***** The data *****
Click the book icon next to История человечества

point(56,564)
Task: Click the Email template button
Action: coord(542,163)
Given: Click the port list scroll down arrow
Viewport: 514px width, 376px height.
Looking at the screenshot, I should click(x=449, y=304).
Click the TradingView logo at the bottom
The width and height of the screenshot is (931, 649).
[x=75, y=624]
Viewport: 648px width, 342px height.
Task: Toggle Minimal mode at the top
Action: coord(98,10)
*****
***** The data *****
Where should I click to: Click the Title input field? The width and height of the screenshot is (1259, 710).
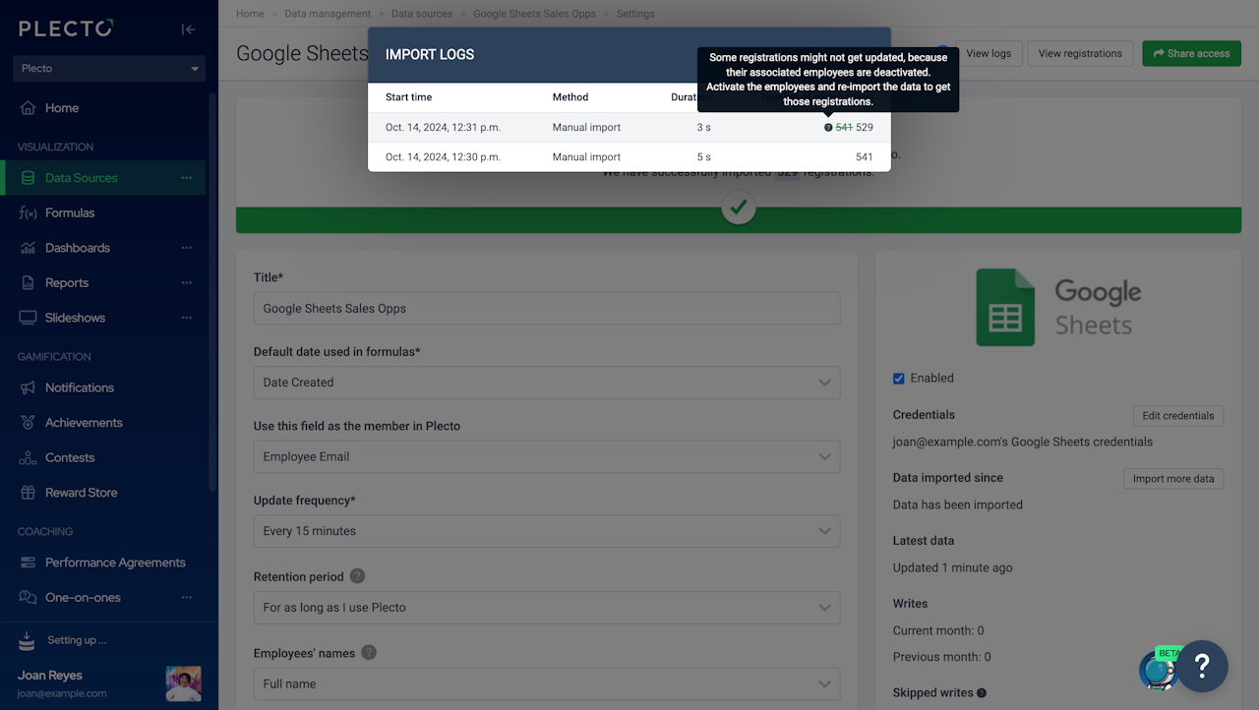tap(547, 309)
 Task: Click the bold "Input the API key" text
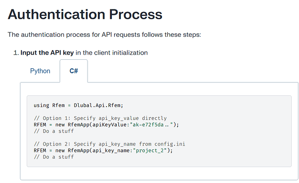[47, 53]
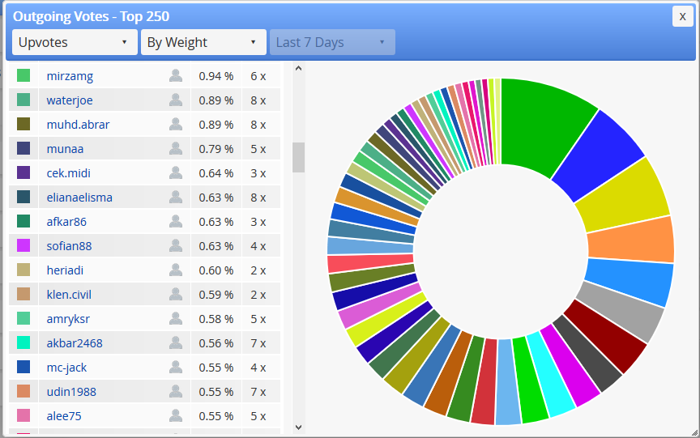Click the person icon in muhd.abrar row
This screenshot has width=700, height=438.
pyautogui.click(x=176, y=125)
*****
Repeat, word for word, the lines above between the line holding "Given: Click the port list scroll down arrow" and the line holding "Click the TradingView logo at the bottom", inclusive; omit everything else.

Given: Click the port list scroll down arrow
Viewport: 514px width, 376px height.
Looking at the screenshot, I should click(x=449, y=304).
Click the TradingView logo at the bottom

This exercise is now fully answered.